Le deuxième malithon
Vous aviez aimé le Malithon de janvier dernier, vous allez adorer « Ensemble pour le renouveau du Mali » En effet, en marge de l’Assemblée Générale des chefs d’Etat de l’UA de janvier dernier à Addis Abeba, la planète entière (UA, UE, le Japon, les Etats-Unis, l’ONU) – s’est mobilisée en vue de collecter 460 millions USD pour financer les opérations militaires de la MISMA contre les djihadistes et contribuer à la stabilisation humanitaire du pays.

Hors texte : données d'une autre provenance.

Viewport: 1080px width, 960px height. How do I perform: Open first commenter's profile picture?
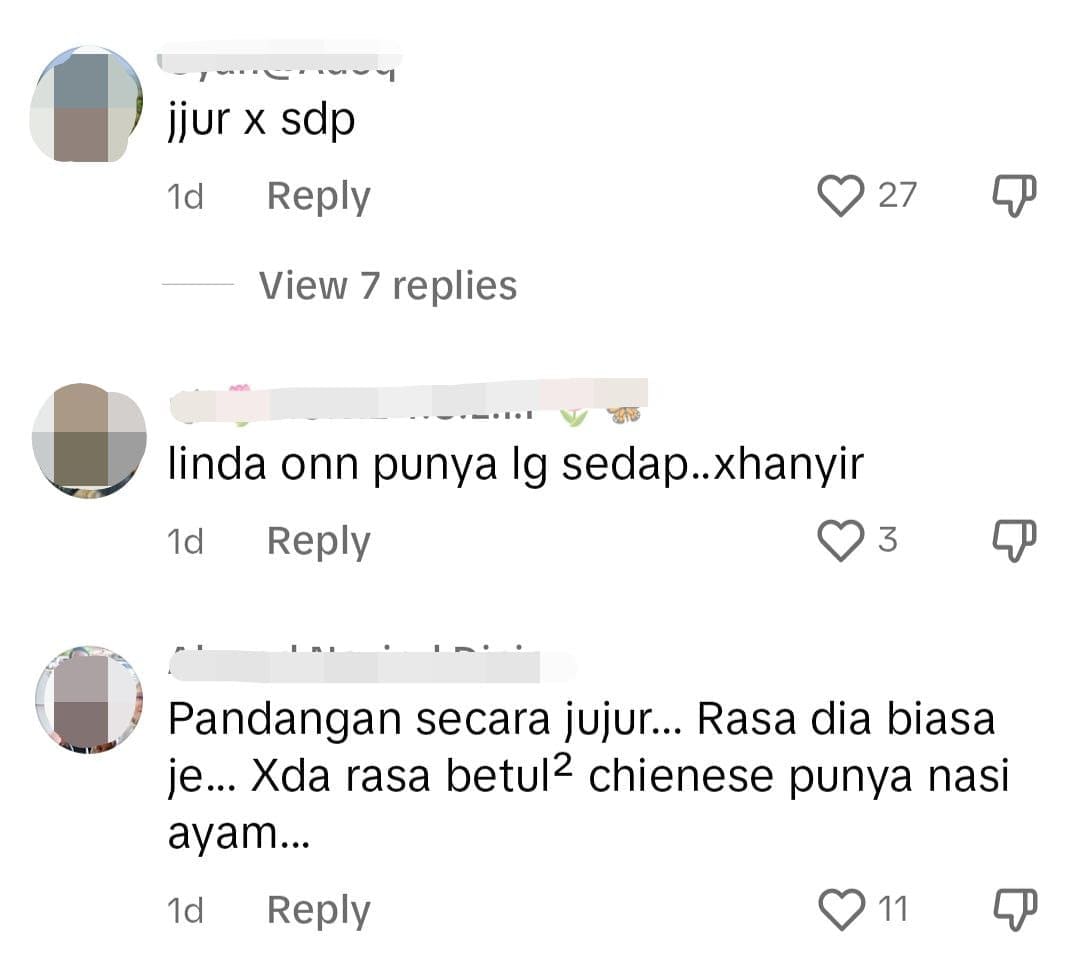(x=86, y=104)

Cette fois-ci, les grandes institutions internationales et les pays donateurs – au total 108 pays et institutions – se sont donné rendez-vous à Bruxelles, le 15 mai dernier. Le premier ministre Django Cissoko avait planché sur un Plan d’Actions Prioritaires d’Urgence (PAPU 2073-2014) et un autre Plan de Relance Durable pour un total de 4,35 milliards USD. Il s’agit d’un programme de relance destiné à la réhabilitation des infrastructures, la remise sur pied de l’armée et de la réinsertion économique de la population. La conférence des donateurs de Bruxelles avait pour objectif de trouver un budget complémentaire pour couvrir l’impasse de financement, estimé à 30% ; les deux-tiers pourront être financées par le Mali. Les organisateurs de la tontine (le Mali, la France et l’UE) espéraient récolter 1,96 milliards USD. Quelle ne fut leur surprise lorsque le compteur affichait en fin de journée 3,25 milliards USD.

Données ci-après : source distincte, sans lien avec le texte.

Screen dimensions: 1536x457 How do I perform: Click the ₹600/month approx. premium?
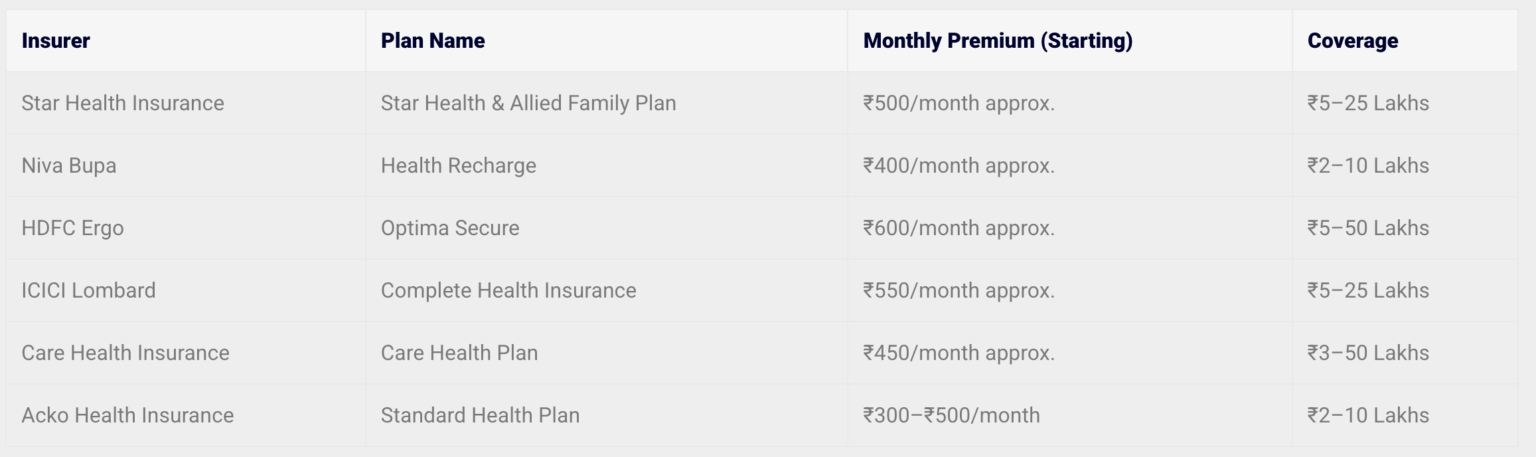[x=958, y=228]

La crise financière plombe l’économie mondiale depuis maintenant cinq ans. Chaque pays industrialisé la subit de plein fouet et pressurise sa population pour essayer de réduire leur déficit colossal, principal frein me semble-t-il à la redynamisation de leurs économies. Et l’homme blanc, par un élan de solidarité, vole au secours du Mali. Ces milliards de dollars que l’on annonce à la cantonade sont-ils réellement décaissés ? D’où vient cette manne financière intarissable si ces Etats se déclarent tous en quasi-faillite ? Cela se traduira-t-il par l’amélioration de la vie quotidienne dans les prochaines années de Cissé de Tombouctou ou Salimata de Gao ? Le scepticisme reste de mise lorsqu’on sait que plus 500.000 personnes ont quitté leur domicile depuis l’insurrection touareg de décembre 2012 et l’effondrement de l’économie provoqué par cette guerre a déjà enfoncé le pays dans une récession.